1. Is Reconsideration Warranted? “A claim that has been allowed or disallowed may be reconsidered

for cause. A reconsidered claim may be allowed or disallowed according to the equities of the case.” § 502(j). To decide whether “cause” exists, the court should consider:

(1) whether granting the delay will prejudice the debtor or other creditors; (2) the length of the delay and its impact on efficient court administration; (3) whether the delay was beyond the reasonable control of the person whose duty it was to perform; (4) whether the creditor acted in good faith; (5) whether clients should be penalized for their counsel's mistake or neglect; and (6) whether the claimant has a meritorious claim.

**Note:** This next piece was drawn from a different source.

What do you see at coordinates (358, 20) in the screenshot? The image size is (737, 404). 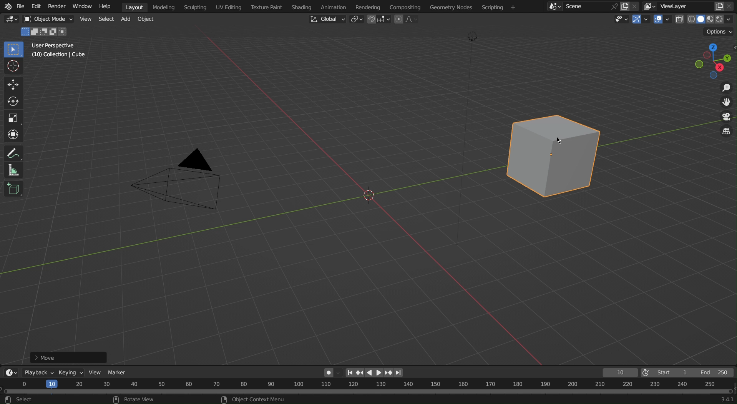 I see `Transform Pivot Point` at bounding box center [358, 20].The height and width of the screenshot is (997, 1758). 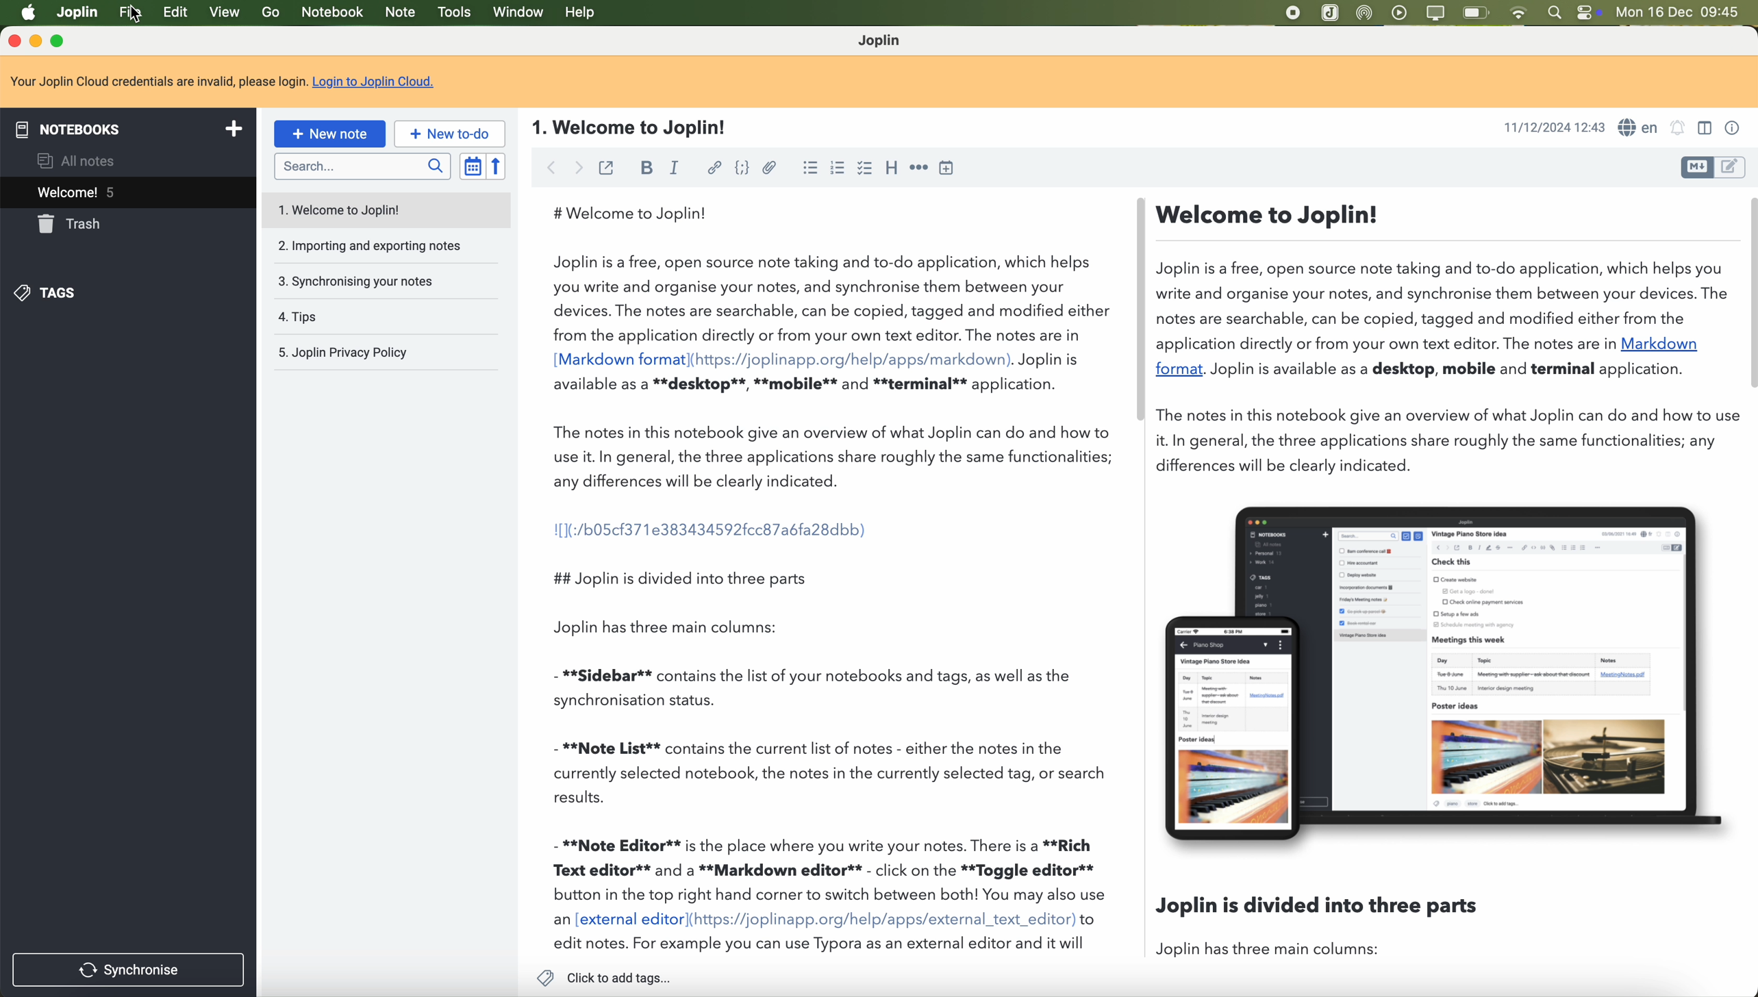 I want to click on # Welcome to Joplin!, so click(x=636, y=213).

Sentry Fin. Serv. Corp. v. Pitrat (In re Res. Reclamation Corp.), 34 B.R. 771, 773- 74 (B.A.P. 9th Cir. 1983). Cause exists under § 502(j) if the standard of either rule 9023 or 9024 is met, but cause may exist even if those rules are not satisfied. Cassell v. Shawsville Farm Supply, Inc., 208 B.R. 380 (W.D. Va. 1996) (holding that the “excusable neglect” standard is more stringent than “cause”).

Considering these factors and giving each of them appropriate weight, cause exists to reconsider the disallowance of LVNV’s claim.

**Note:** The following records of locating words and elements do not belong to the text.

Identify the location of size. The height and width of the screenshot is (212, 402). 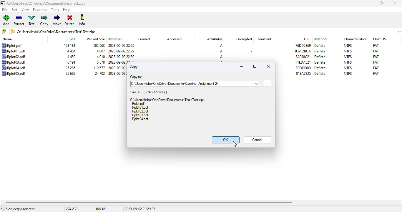
(70, 51).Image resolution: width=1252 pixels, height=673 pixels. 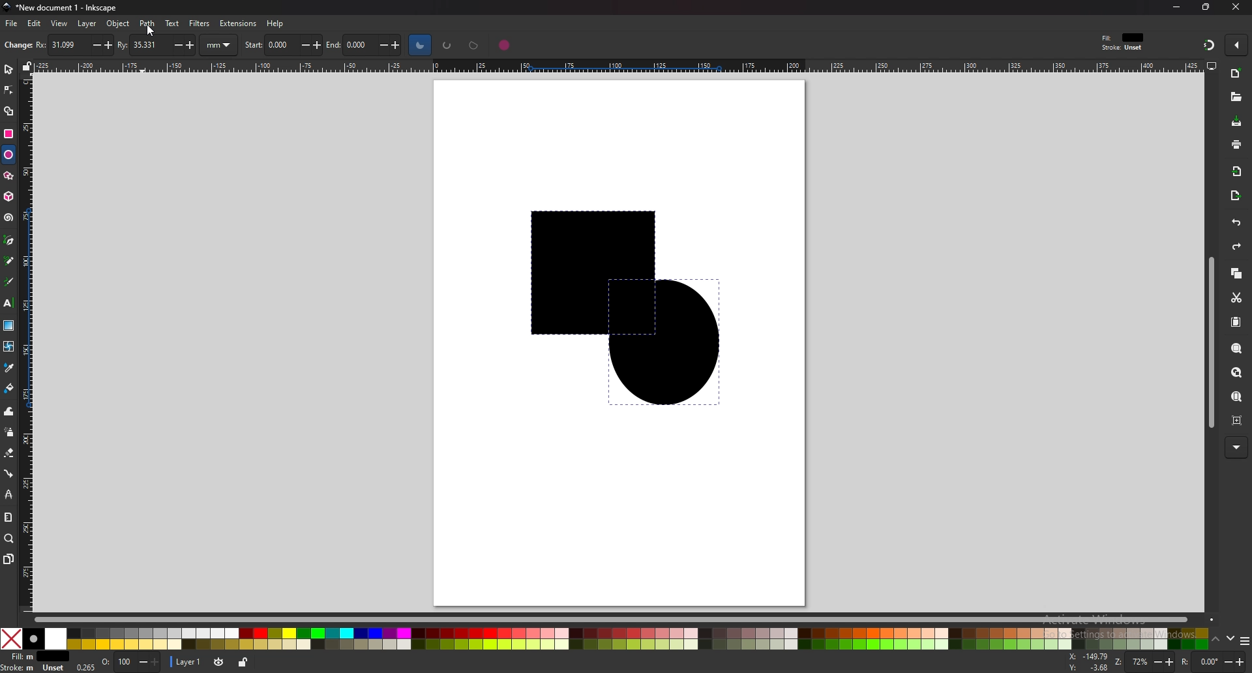 I want to click on zoom selection, so click(x=1238, y=348).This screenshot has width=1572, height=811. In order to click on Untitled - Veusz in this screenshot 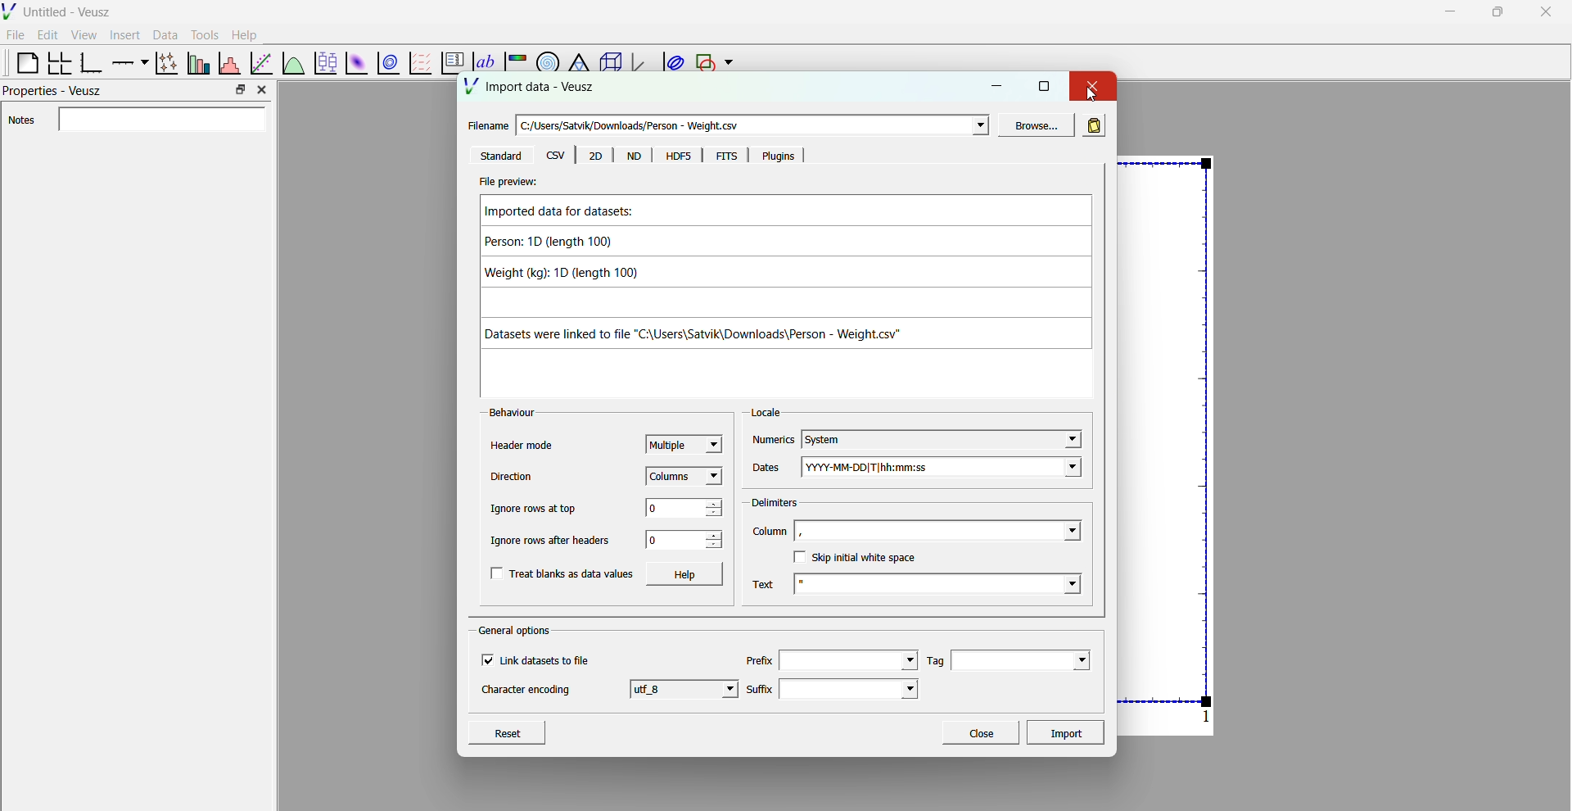, I will do `click(69, 12)`.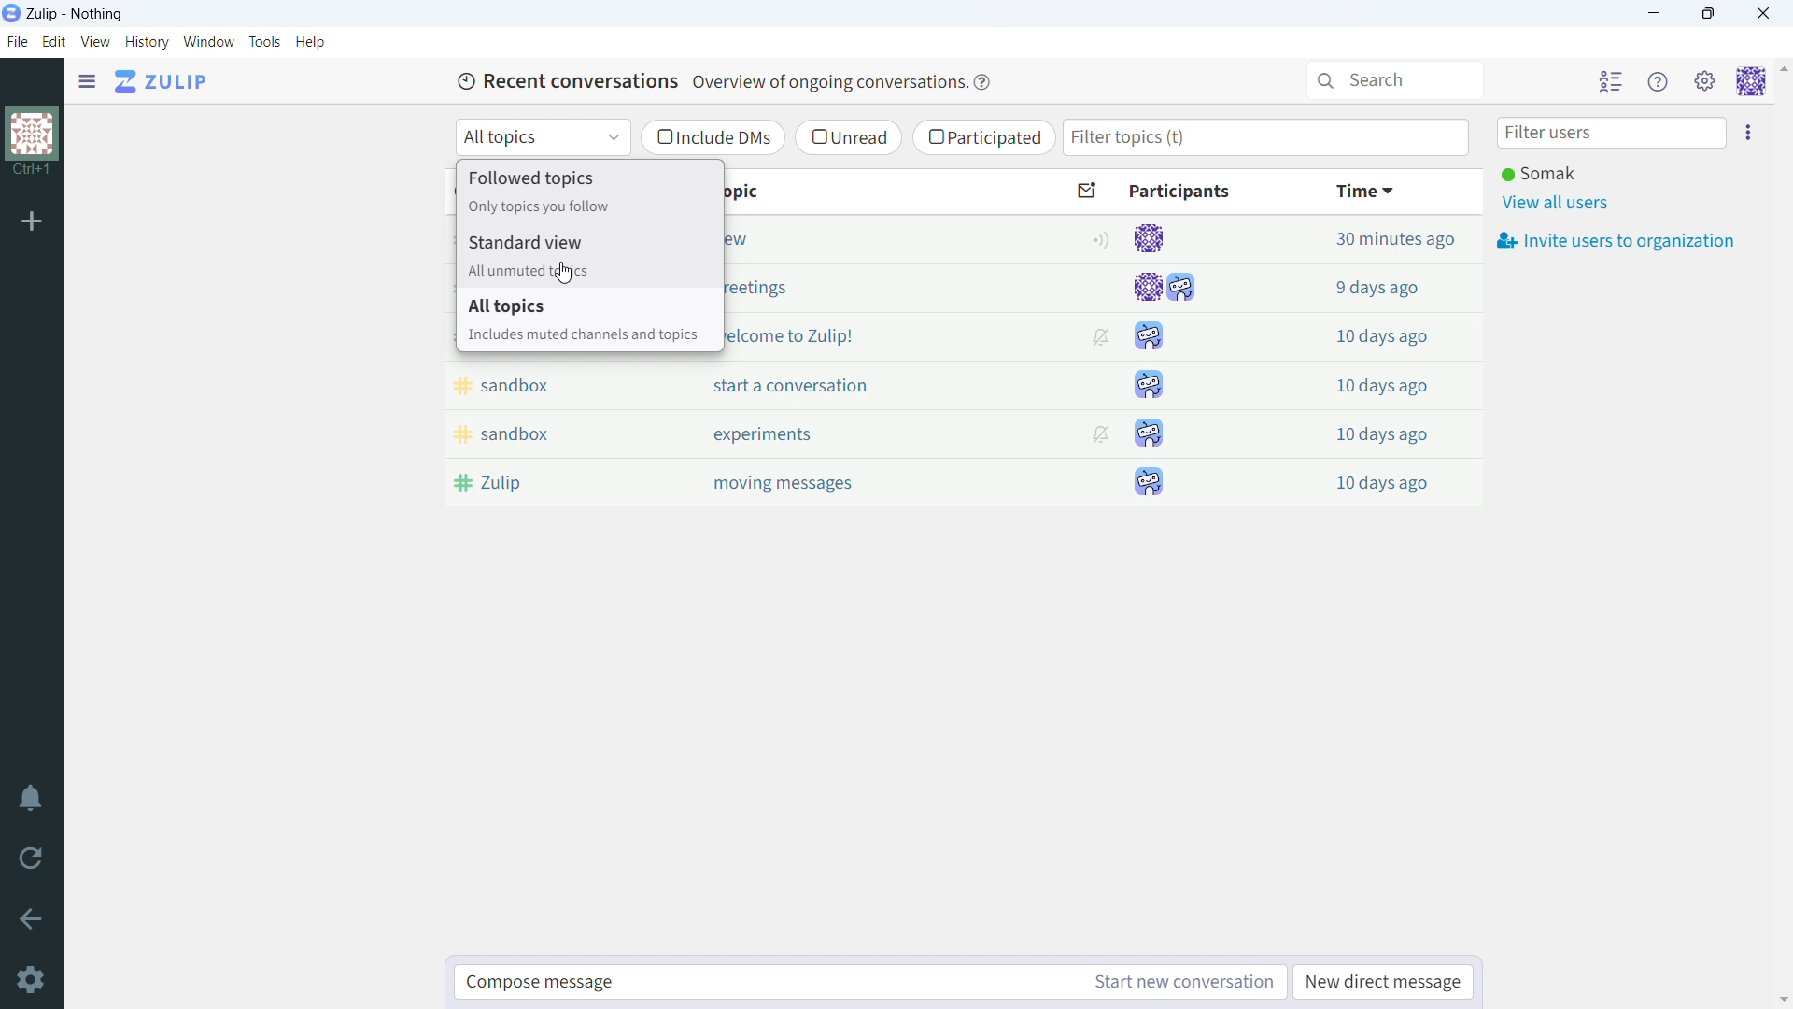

(1) Delaying the ultimate decision of LVNV’s claim will not prejudice any party. The delay will not make it more difficult to evaluate LVNV’s

claim on the merits. Of course, the debtors would be worse off if the court reconsiders the claim, but depriving a party of a victory by default is not “prejudice.”

(2) The delay was brief. LVNV filed its motion for reconsideration only 25 days after it should have filed its response to the Kapelielas’ claim

objection. (3) LVNV has not explained why its counsel failed to file a timely

response and has offered no evidence that the failure was excusable. Therefore, the third factor weighs against LVNV’s motion.

(4) There is no indication that LVNV manipulated the situation or used the delay to its benefit. Therefore, LVNV probably acted in good faith.

(5) LVNV’s counsel forthrightly admits that the failure to file a timely response was their fault. There is no reason to punish LVNV for an error

that prejudiced no one. (6) As is explained in the next section, LVNV has a meritorious claim.

If LVNV had timely responded to the claim objection, the court would have overruled it.

2. Should the Court Disallow the Claim? To have an “allowed” claim against a bankruptcy estate (i.e., a claim that will share in any distribution of estate assets), the creditor must

generally file a proof of claim. § 502(a). The proof of claim is “a written statement setting forth a creditor’s claim. A proof of claim shall conform

substantially to the appropriate Official Form.” Rule 3001(a). The official forms are simple documents, requiring the creditor to check boxes, fill in

blanks, and affix a signature. In some situations, the creditor must attach additional information to

the proof of claim. If a claim “is based on a writing, a copy of the writing shall be filed with the proof of claim.” Rule 3001(c)(1).

This requirement does not apply if the claim is based on an open-end or revolving consumer credit agreement that is not secured by real

property. For such a claim, the claimant must file with the proof of claim a statement that includes (if applicable):

(i) the name of the entity from whom the creditor purchased the account; (ii) the name of the entity to whom the debt was owed at the time of an account holder’s last transaction on the account; (iii) the date of an account holder’s last transaction; (iv) the date of the last payment on the account; and (v) the date on which the account was charged to profit and loss. Rule 3001(c)(3)(A). Such a claimant need not file with the proof of claim a copy of the writing on which the claim is based but must provide a copy of

the writing on request. Rule 3001(c)(3)(B).